TRY IT — Please reproduce, word for word, the part of the tertiapin research summary below that opens with the words "The long term" and closes with "K+ conduction pore.".

:: PASSAGE SHOWN ::

The long term goal of our research is to develop effective inhibitors for inward-rectifier K+ channels and use them as molecular probes to explore the molecular mechanisms underlying the function of these ion channels. We have recently identified tertiapin, a honeybee toxin, as a nanomolar-affinity protein-inhibitor for some inward-rectifier K+ channels. Tertiapin, whose structure is known, inhibits the channels by binding to the external vestibule of the K+ conduction pore.

:::
:: SUPPLIED RECORDS ::

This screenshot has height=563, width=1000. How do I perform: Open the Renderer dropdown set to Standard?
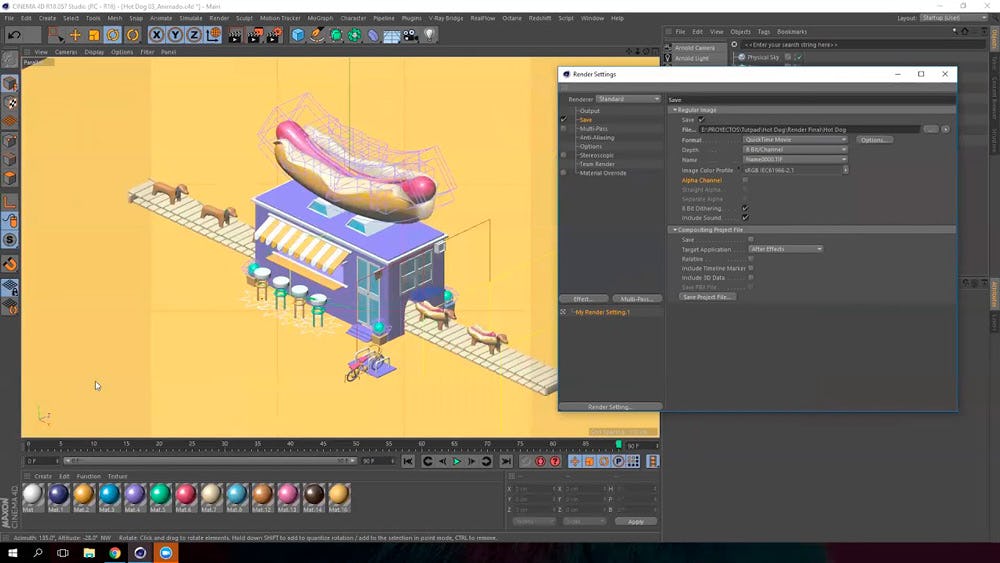tap(628, 99)
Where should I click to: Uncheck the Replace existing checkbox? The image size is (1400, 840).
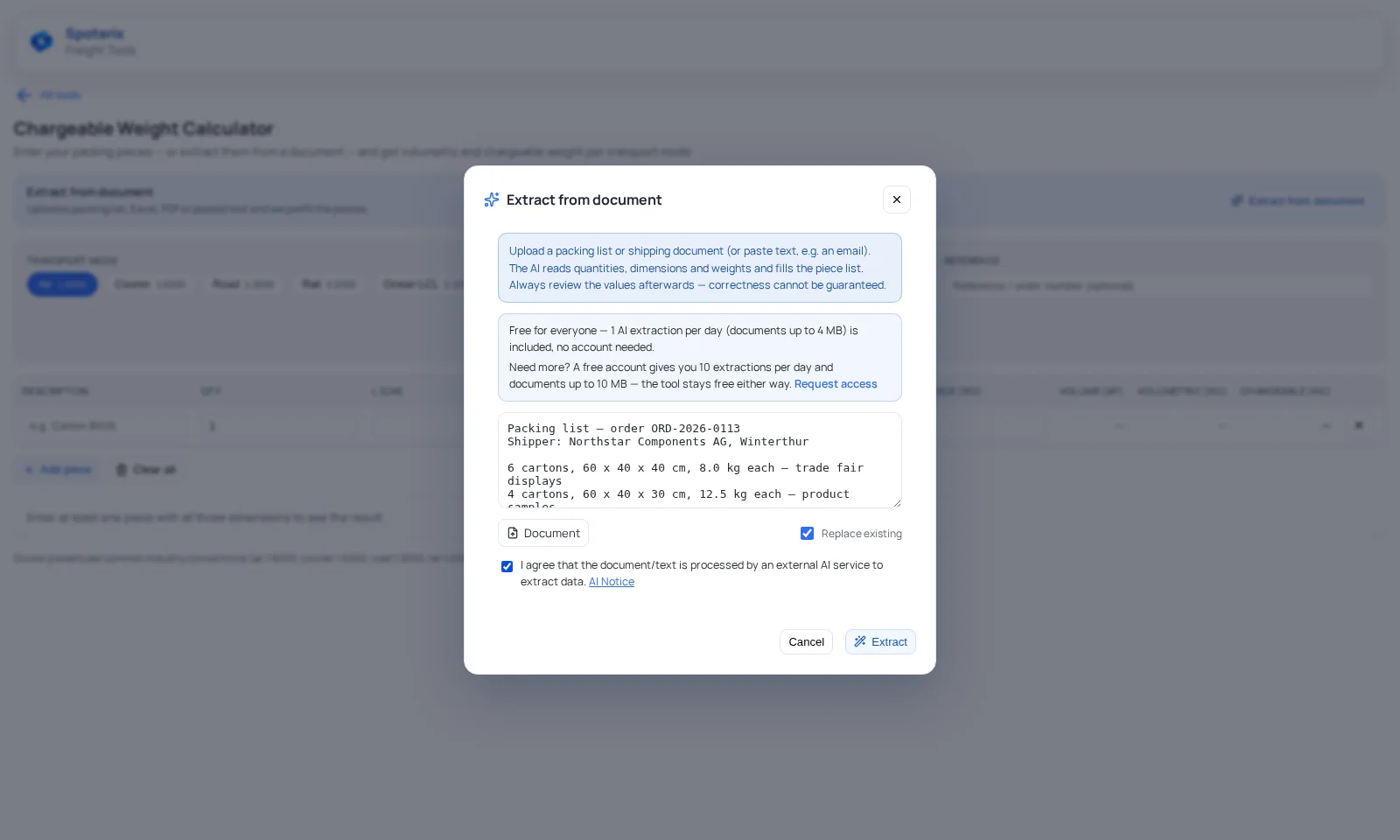click(807, 533)
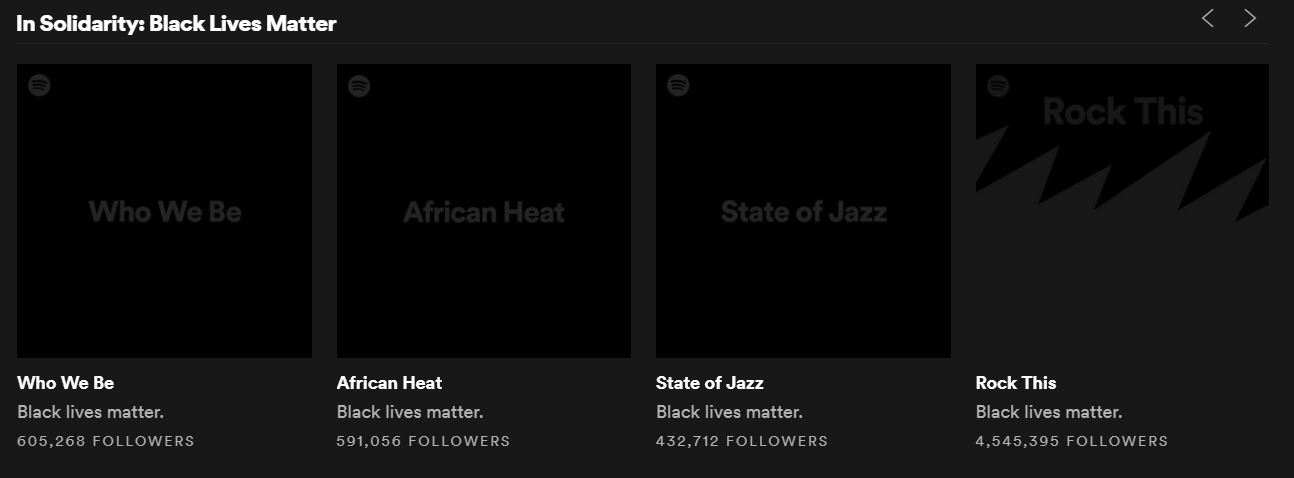Click Spotify logo on Who We Be cover
The width and height of the screenshot is (1294, 478).
click(39, 86)
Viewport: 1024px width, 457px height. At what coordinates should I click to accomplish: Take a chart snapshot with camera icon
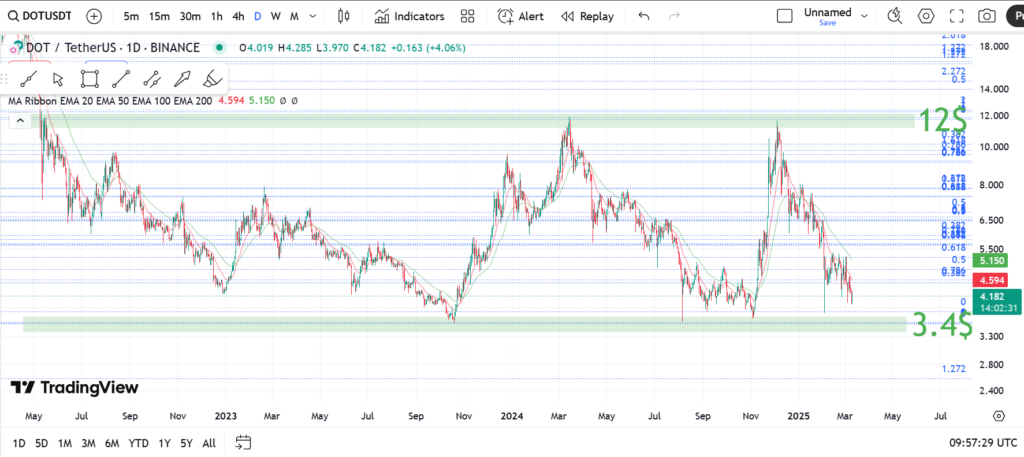pyautogui.click(x=987, y=16)
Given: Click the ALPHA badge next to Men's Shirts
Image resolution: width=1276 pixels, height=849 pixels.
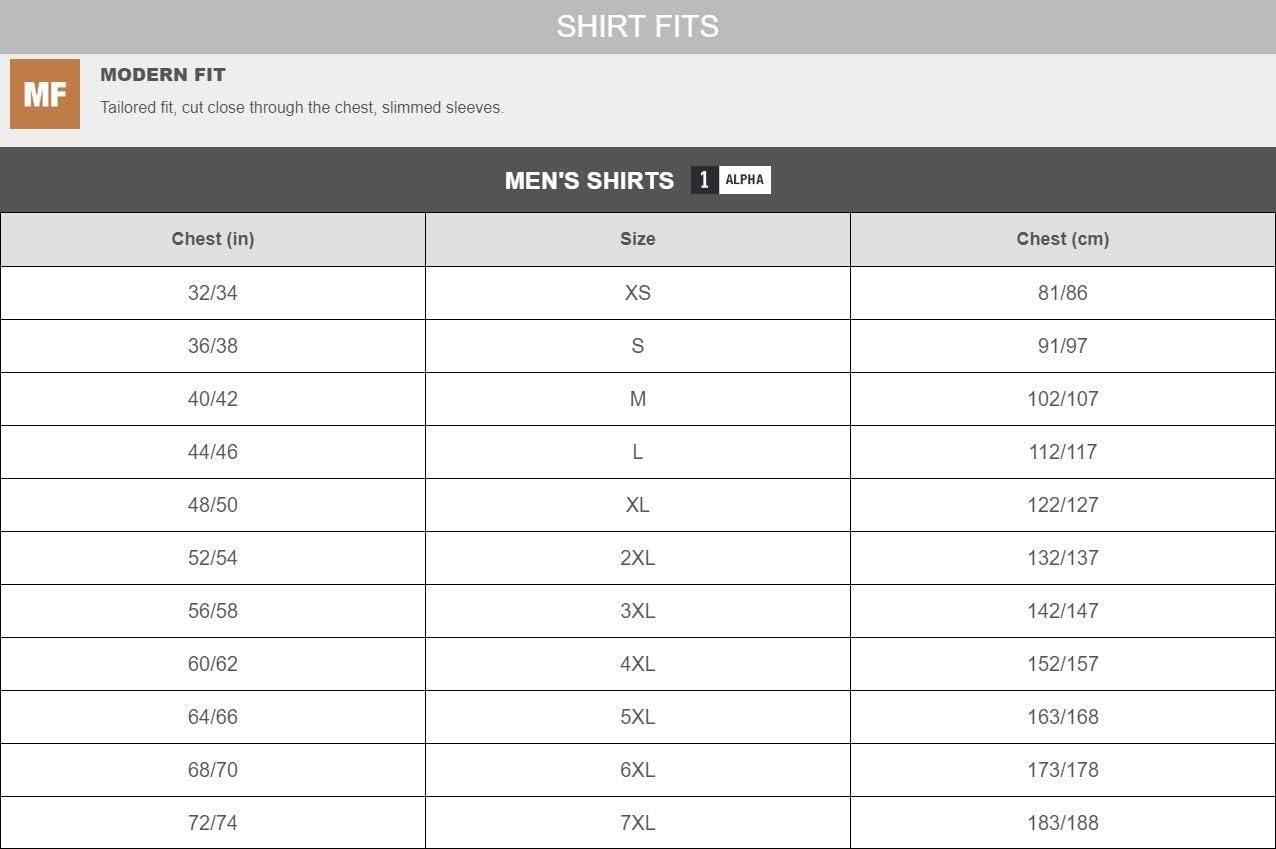Looking at the screenshot, I should click(x=745, y=180).
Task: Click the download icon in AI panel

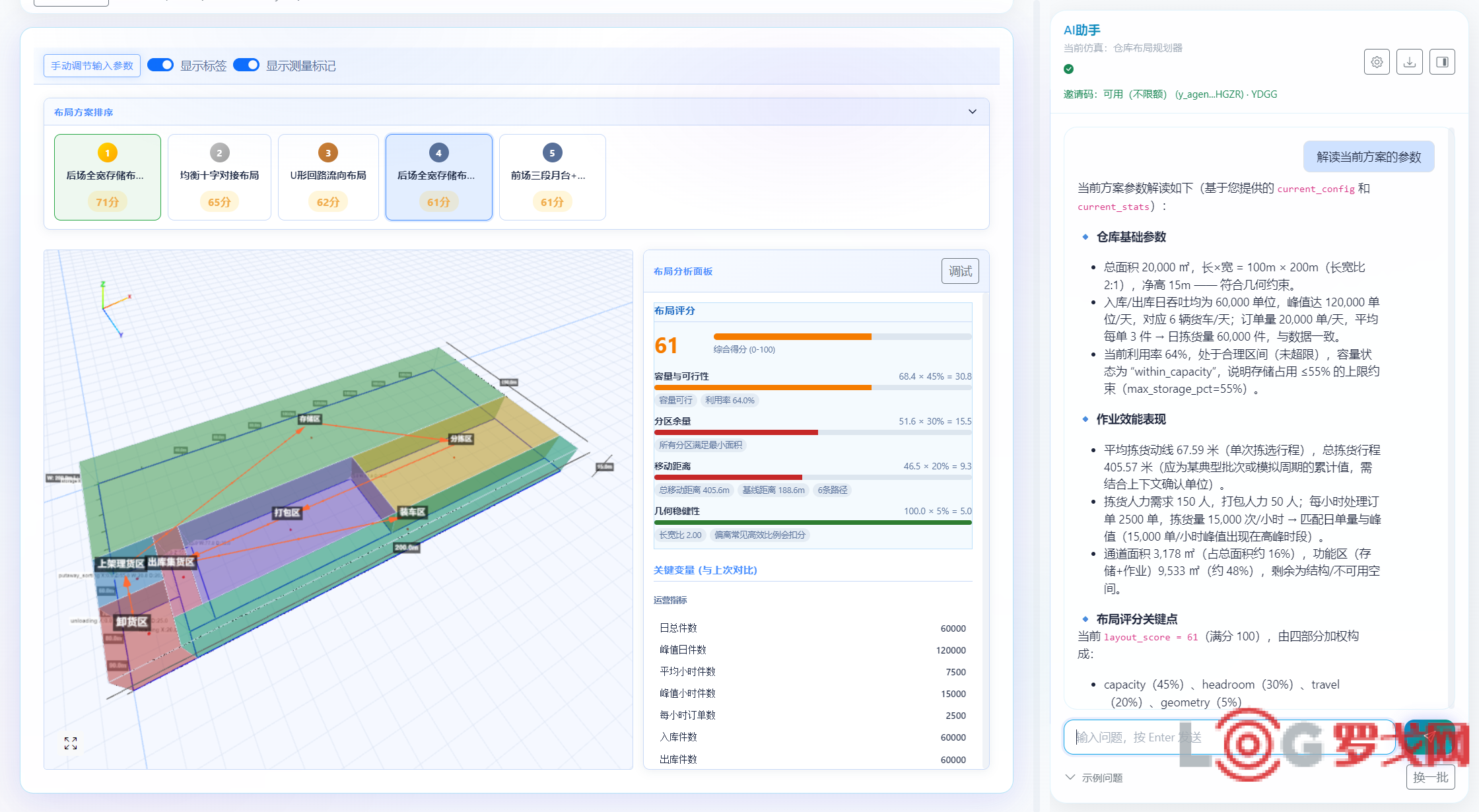Action: coord(1410,62)
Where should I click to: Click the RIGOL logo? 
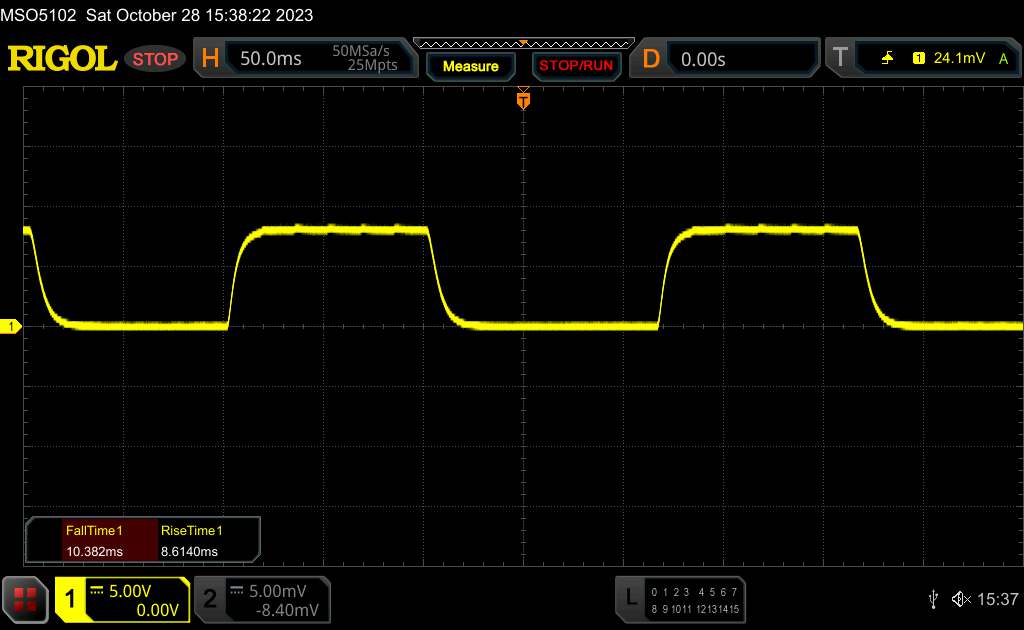(62, 59)
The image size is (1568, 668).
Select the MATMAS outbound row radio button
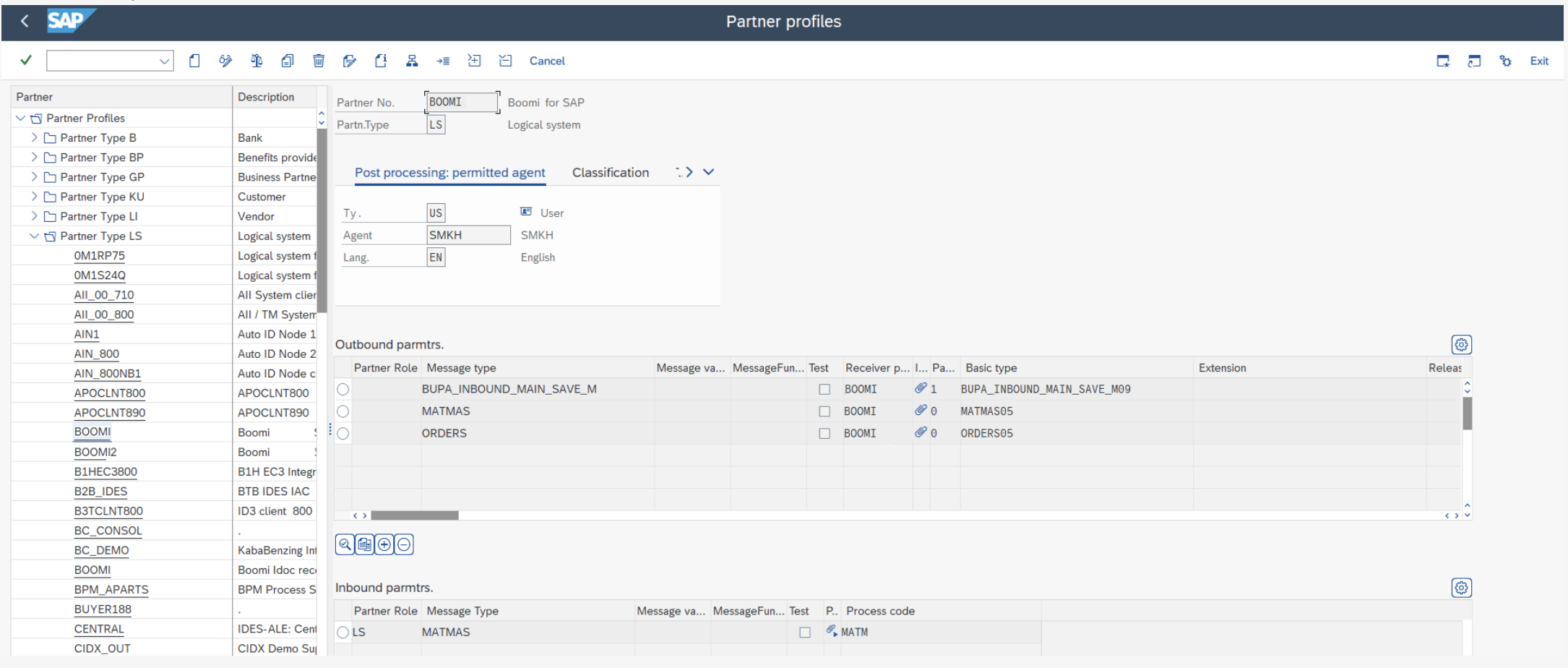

:::

RESULT FOR THIS TASK —
The long term goal of our research is to develop effective inhibitors for inward-rectifier K+ channels and use them as molecular probes to explore the molecular mechanisms underlying the function of these ion channels. We have recently identified tertiapin, a honeybee toxin, as a nanomolar-affinity protein-inhibitor for some inward-rectifier K+ channels. Tertiapin, whose structure is known, inhibits the channels by binding to the external vestibule of the K+ conduction pore.